Prime Minister Narendra Modi has dropped one of the most contentious elements of his proposed labour reforms, paving the way for his long-awaited industrial relations legislation to be introduced to India’s parliament by April 6.
Labour minister Santosh Kumar Gangwar said in an interview on Tuesday the administration had abandoned the plan that would have allowed companies with as many as 300 workers to lay off staff without seeking the government’s permission, and would keep the current limit of 100.
The changes are part of a process to streamline 44 different labour laws into four codes as the government pushes forward with its efforts to formalise the $2.3 trillion economy.

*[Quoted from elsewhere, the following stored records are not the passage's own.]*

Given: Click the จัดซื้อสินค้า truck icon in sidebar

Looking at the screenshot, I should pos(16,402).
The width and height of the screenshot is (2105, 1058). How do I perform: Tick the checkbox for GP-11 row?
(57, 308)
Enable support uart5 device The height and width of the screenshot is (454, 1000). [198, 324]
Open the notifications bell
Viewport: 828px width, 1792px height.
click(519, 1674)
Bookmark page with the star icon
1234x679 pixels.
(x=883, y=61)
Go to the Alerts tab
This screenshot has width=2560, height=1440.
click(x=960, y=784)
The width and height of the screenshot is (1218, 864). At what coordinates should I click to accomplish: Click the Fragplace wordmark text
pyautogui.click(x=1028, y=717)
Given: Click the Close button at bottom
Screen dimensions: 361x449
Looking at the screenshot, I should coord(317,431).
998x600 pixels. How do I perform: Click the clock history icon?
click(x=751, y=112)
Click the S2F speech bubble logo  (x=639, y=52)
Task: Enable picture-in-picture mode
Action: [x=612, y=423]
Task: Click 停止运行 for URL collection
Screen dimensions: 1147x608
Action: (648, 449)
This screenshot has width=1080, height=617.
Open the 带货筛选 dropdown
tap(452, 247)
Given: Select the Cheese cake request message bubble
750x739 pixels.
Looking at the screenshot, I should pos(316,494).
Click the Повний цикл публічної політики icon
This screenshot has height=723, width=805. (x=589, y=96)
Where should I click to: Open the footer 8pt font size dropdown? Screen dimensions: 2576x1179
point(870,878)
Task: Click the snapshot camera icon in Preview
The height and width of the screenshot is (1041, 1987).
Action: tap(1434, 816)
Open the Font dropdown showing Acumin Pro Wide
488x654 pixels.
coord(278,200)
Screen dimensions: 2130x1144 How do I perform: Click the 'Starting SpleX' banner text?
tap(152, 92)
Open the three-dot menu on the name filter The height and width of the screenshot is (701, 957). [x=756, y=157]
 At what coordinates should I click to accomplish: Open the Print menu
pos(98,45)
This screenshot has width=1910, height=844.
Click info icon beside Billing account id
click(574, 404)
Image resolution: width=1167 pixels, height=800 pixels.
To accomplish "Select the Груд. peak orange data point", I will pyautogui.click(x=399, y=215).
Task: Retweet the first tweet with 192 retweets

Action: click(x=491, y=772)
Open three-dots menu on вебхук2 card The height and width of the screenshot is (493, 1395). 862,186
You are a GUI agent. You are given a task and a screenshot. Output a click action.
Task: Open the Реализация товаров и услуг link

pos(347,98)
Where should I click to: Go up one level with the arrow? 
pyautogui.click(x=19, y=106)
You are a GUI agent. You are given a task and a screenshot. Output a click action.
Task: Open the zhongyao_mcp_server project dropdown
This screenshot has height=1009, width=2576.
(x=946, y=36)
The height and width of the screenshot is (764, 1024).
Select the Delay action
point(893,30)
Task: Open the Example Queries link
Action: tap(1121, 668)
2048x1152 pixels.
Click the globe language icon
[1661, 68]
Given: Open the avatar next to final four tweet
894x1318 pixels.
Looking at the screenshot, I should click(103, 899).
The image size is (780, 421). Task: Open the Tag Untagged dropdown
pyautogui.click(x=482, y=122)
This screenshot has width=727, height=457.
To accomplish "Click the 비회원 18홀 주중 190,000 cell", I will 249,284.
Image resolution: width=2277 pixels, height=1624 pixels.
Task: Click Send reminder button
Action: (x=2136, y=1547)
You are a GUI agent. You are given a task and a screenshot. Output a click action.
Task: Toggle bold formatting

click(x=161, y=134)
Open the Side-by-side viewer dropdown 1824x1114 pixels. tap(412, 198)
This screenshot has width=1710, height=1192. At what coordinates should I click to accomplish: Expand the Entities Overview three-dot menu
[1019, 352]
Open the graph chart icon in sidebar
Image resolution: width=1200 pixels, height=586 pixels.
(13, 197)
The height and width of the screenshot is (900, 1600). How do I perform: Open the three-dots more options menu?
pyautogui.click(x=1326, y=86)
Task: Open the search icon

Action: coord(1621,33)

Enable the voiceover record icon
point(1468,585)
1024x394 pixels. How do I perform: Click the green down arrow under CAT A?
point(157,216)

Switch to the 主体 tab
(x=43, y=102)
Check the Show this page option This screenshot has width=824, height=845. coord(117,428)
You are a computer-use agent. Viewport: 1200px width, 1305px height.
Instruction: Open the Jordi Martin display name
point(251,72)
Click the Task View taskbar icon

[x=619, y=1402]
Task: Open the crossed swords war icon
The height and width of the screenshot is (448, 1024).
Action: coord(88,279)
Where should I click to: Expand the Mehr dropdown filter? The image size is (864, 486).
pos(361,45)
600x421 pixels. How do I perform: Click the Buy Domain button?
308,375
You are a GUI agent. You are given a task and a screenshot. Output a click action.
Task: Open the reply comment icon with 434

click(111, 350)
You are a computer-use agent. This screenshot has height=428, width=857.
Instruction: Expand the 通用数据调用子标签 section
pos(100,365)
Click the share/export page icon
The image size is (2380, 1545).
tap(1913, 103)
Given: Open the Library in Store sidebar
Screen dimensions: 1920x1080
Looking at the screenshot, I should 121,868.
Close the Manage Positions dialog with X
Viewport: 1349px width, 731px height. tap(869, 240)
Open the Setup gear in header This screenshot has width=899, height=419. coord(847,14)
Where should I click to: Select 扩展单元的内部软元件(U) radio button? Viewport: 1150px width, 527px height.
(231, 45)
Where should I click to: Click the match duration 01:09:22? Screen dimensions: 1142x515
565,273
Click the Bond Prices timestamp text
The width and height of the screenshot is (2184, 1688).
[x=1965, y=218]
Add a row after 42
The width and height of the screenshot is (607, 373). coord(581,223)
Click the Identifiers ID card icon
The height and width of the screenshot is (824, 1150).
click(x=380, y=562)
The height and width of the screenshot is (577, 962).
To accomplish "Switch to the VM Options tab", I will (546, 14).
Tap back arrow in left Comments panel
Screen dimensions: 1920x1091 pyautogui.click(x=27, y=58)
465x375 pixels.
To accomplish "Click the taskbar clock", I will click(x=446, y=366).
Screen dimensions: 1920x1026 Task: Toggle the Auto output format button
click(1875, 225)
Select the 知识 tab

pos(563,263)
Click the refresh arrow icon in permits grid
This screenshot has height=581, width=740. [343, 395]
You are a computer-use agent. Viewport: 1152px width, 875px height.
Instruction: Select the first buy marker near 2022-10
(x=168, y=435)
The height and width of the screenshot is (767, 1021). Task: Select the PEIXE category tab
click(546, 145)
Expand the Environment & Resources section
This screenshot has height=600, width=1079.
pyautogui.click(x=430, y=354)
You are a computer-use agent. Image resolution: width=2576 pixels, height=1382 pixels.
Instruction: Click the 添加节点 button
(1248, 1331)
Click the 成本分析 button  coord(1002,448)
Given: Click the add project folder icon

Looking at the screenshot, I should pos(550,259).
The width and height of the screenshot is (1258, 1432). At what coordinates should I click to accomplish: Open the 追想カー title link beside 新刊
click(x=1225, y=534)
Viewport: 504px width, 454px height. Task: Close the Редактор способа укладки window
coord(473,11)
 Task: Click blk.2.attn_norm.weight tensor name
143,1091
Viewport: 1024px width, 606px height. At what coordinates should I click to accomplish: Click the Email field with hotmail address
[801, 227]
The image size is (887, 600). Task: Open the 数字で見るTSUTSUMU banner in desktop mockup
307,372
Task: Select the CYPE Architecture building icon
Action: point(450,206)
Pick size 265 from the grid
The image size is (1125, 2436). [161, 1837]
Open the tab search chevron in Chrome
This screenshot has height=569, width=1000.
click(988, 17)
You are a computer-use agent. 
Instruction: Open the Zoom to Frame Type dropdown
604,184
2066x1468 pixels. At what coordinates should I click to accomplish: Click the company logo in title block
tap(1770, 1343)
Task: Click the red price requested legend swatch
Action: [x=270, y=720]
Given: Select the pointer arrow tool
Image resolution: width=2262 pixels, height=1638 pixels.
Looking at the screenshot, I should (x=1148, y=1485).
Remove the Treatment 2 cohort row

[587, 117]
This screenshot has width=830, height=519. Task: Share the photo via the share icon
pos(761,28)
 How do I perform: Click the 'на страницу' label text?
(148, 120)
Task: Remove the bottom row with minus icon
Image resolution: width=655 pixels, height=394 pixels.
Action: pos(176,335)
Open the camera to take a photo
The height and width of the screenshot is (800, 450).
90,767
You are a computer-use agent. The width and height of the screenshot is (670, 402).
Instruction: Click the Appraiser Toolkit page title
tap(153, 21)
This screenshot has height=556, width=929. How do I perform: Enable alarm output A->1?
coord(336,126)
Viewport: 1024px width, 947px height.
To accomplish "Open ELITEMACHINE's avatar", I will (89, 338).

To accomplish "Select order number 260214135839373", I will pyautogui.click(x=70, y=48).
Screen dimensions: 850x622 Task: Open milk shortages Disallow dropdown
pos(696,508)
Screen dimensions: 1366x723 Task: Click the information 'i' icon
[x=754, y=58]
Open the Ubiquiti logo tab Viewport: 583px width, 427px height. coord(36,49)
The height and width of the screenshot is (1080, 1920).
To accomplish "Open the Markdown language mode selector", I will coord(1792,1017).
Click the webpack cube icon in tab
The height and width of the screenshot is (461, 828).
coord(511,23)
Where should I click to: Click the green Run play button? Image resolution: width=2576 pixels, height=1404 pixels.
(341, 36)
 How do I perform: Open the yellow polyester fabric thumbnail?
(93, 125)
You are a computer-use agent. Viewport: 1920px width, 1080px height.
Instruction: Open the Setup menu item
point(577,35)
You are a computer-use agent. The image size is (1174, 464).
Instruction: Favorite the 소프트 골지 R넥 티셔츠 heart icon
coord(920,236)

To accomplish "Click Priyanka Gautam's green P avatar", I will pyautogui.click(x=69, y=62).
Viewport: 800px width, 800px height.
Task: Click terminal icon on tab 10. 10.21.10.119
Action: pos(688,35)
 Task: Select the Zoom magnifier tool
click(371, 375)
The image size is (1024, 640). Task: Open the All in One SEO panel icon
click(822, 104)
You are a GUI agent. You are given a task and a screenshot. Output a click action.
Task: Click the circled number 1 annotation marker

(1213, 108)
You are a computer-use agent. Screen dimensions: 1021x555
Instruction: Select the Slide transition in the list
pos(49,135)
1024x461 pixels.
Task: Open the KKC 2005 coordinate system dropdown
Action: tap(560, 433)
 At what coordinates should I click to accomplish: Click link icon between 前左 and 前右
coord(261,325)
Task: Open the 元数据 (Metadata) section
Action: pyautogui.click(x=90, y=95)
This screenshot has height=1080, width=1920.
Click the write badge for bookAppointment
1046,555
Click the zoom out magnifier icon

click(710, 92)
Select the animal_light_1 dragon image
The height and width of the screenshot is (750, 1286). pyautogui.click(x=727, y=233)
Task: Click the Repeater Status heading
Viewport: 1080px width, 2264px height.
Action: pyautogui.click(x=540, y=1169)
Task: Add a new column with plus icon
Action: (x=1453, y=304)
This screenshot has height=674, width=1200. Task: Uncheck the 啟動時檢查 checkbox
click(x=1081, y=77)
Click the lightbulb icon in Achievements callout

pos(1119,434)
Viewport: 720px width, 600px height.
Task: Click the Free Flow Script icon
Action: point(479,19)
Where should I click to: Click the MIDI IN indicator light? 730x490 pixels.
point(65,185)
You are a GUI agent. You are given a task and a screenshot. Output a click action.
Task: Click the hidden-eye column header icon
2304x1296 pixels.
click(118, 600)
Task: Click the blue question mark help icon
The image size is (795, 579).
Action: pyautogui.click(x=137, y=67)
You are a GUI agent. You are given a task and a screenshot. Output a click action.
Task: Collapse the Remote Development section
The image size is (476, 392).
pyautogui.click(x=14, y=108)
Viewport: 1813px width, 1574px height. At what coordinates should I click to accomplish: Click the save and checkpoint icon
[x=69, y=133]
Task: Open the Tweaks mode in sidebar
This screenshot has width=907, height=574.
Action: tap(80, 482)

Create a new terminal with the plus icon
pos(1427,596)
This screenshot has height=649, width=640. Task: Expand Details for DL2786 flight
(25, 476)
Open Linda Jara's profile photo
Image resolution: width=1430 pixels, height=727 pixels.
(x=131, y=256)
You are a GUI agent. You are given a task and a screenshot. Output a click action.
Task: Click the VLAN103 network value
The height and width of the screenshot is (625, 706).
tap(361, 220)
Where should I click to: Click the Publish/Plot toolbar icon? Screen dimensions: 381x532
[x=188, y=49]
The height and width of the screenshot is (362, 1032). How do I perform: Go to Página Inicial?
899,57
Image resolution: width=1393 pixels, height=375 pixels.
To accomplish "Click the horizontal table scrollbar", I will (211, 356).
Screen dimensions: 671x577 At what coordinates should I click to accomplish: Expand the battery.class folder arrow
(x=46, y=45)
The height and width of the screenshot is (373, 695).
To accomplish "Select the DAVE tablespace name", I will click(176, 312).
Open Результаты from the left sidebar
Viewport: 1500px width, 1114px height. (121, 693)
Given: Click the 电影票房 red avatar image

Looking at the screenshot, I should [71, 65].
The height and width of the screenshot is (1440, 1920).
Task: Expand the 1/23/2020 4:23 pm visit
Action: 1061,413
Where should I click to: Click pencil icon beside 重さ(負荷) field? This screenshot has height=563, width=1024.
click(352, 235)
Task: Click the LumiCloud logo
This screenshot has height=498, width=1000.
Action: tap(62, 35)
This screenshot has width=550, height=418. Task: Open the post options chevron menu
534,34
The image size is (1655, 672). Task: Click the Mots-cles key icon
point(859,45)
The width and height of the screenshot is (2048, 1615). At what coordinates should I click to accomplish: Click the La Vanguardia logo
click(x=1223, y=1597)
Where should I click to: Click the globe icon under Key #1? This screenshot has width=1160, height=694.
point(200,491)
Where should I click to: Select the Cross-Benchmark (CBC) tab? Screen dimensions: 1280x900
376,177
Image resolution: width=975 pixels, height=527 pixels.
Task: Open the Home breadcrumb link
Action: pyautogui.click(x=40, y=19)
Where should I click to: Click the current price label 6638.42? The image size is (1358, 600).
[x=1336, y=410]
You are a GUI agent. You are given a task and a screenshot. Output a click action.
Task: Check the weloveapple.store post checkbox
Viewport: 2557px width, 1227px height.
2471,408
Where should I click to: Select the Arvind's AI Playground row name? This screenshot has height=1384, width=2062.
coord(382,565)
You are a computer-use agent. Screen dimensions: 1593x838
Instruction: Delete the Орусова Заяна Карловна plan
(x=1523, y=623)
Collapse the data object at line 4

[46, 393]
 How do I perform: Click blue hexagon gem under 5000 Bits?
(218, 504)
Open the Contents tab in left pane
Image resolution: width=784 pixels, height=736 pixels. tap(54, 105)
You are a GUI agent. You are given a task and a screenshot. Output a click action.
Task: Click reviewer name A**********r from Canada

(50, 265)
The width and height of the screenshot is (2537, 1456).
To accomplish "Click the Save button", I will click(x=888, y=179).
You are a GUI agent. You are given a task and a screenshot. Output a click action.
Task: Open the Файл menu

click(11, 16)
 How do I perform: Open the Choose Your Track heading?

Modi’s administration will introduce an industrial relations bill in the parliament session that ends on April 6, according to a person with knowledge of the matter who asked not to be identified. The bill, which seeks to ensure better packages for fired staff and longer notice periods by unions before announcing strikes, will be pushed as soon as it is cleared by the cabinet, the official said.
The government’s move to overhaul labor laws, even in a diluted form, is a step in the right direction, said Madan Sabnavis, chief economist at Care Ratings Ltd. “Land and labour are two major reforms which the government has not taken because both are very controversial.”
India has no reliable data to assess how many jobs were created in the one of the world’s fastest growing large economies.
Still, the labour ministry’s figures released March 12 show India added 136,000 workers across eight sectors between July to October 2017, while the latest private surveys reflect a bleak picture. In the week ended February 25, India’s jobless rate rose to 6.1 percent compared to 5 percent in January, the highest monthly rate in the past 15 months, data from the Centre for Monitoring Indian Economy showed.